Петя не слушал уже. Последнее в душе оборвалось после неосторожных Ульянкиных слов. И такая злость поднялась, что еле сдержался.

Вот как, значит! А он-то верил, ждал. Надеялся на что-то. А барин побоялся: лучше уж его с глаз долой, а самому жениться, лишь бы при наследстве остаться. Будто нет дворян, которые без копейки в кармане в солдаты идут. И живут ведь как-то. А он — испугался и на деньги променял.

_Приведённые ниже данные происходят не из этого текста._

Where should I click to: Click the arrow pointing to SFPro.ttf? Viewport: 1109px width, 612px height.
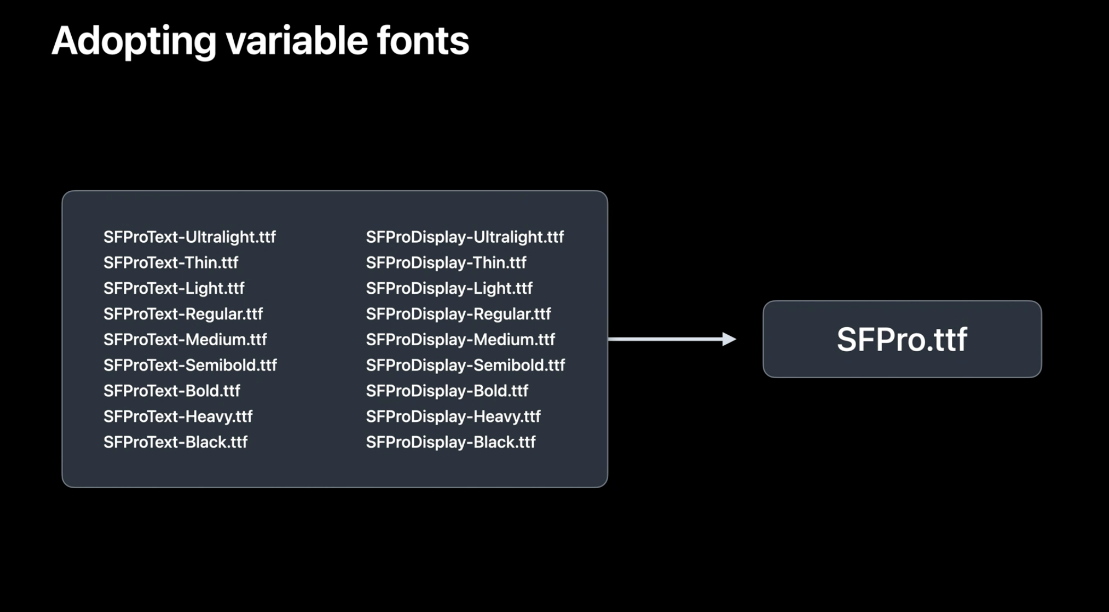pos(672,339)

— Какая жена-то? — выдавил Петя еле слышно, лишь бы хоть что-нибудь сказать.

— Сам увидишь, — пожала плечами Ульянка.

Она встала, начала поправлять сарафан. Петя заметил вдруг, что глазами хитро блестела — она всегда так делала, когда хотела сплетню рассказать какую-нибудь.

— Чего? — спросил он.

— Да она это… — Ульянка вдруг засмущалась, — хворая… по-женскому. С детьми у нее… плохо будет.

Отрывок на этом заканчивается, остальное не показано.